Exercise »
Extract each line from the rows below that contains the string "Viewport".

Given records »
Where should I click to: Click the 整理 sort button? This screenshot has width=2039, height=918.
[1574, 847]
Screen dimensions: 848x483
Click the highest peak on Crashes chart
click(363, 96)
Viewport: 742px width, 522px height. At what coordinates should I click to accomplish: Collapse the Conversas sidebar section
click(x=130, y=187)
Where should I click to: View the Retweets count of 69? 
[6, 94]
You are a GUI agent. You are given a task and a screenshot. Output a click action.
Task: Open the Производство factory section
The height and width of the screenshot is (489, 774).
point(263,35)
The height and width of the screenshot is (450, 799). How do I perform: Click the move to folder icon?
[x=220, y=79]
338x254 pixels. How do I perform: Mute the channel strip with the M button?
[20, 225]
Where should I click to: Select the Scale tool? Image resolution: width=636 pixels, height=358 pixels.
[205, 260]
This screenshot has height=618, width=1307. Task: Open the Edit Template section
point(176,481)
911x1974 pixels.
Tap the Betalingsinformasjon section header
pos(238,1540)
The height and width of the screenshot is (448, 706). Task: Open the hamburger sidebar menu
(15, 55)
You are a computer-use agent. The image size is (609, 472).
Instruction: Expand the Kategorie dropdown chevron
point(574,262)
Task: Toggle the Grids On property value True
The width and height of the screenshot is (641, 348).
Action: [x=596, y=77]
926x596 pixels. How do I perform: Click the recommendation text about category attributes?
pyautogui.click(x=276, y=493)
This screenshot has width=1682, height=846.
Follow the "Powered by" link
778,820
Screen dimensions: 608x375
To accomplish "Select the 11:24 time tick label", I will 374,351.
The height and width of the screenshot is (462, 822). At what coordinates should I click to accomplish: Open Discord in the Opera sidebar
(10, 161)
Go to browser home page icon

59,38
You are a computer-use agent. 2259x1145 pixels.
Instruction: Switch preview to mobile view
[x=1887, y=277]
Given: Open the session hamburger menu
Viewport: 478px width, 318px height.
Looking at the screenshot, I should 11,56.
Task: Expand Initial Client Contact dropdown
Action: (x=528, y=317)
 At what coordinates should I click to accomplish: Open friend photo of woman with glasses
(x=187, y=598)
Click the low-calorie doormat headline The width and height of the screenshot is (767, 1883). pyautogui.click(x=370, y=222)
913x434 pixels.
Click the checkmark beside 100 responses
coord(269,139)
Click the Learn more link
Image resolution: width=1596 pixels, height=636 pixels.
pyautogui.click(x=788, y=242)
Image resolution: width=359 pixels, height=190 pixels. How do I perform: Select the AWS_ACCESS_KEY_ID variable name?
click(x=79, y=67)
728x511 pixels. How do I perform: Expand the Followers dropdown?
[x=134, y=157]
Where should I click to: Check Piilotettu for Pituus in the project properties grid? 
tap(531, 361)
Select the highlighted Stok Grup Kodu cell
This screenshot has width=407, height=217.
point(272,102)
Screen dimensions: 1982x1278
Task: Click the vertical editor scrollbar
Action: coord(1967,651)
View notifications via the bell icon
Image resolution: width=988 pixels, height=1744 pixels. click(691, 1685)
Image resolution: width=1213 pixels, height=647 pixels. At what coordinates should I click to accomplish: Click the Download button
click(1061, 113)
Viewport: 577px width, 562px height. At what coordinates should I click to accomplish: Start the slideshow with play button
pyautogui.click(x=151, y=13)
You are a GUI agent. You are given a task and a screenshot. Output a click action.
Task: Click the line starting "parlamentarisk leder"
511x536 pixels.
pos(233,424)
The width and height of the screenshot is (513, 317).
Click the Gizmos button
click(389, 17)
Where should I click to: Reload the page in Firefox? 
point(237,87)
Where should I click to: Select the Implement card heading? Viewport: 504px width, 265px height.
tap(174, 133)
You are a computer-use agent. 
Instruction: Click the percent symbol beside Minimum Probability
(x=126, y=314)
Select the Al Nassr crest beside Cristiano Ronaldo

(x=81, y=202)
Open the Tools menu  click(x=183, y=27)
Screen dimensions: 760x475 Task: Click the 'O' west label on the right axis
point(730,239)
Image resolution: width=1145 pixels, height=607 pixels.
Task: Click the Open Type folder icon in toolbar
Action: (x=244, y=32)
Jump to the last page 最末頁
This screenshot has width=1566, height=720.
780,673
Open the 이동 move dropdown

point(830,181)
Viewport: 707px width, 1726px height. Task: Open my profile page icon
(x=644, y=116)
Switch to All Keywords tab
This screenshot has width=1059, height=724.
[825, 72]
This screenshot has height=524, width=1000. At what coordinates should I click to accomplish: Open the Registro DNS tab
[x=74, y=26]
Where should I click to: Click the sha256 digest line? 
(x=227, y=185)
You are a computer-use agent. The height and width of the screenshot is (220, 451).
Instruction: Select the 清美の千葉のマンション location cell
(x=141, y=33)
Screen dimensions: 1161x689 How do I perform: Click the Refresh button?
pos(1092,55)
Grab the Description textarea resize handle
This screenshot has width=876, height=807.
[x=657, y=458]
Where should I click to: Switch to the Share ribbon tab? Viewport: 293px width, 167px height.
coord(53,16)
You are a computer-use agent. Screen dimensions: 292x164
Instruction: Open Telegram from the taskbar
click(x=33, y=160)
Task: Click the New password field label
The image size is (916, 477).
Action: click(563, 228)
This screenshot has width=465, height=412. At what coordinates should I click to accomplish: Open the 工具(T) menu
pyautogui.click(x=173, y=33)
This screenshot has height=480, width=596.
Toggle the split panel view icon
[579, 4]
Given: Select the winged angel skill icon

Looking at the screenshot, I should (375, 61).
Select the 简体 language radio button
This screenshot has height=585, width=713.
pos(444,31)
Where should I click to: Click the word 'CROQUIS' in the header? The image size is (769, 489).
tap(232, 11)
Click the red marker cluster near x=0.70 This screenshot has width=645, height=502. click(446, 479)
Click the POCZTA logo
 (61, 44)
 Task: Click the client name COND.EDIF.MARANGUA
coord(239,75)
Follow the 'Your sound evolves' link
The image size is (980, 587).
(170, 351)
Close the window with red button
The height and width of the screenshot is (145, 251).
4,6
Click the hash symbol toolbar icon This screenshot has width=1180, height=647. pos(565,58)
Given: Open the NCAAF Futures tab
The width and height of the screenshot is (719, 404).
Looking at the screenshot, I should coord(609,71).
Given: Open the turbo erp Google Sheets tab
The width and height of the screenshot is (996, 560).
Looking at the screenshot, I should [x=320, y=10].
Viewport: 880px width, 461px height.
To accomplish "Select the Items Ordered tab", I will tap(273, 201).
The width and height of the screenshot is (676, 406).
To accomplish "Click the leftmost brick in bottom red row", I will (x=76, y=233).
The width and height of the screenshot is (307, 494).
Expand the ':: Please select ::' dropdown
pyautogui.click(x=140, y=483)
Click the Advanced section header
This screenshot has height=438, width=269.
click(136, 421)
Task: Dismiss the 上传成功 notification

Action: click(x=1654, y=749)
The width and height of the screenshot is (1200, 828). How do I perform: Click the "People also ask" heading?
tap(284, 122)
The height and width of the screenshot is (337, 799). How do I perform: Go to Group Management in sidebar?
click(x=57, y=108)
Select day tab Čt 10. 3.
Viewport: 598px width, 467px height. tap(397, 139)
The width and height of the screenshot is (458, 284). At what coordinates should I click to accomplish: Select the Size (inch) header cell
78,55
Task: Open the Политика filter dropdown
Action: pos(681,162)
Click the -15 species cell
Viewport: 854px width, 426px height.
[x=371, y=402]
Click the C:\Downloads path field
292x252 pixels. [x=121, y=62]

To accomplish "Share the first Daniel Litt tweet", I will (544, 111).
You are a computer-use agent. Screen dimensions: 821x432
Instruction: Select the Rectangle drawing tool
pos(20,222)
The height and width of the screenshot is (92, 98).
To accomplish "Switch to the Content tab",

Result of the task »
Viewport: 742px width, 522px height. At what coordinates should I click to accomplish: Collapse the Conversas sidebar section
Viewport: 478px width, 318px height.
Viewport: 577px width, 562px height. At what coordinates should I click to accomplish: Start the slideshow with play button
Where should I click to: Select the Implement card heading? Viewport: 504px width, 265px height.
Viewport: 707px width, 1726px height. Task: Open my profile page icon
Where should I click to: Switch to the Share ribbon tab? Viewport: 293px width, 167px height.
Viewport: 880px width, 461px height.
Viewport: 598px width, 467px height. tap(397, 139)
Viewport: 854px width, 426px height.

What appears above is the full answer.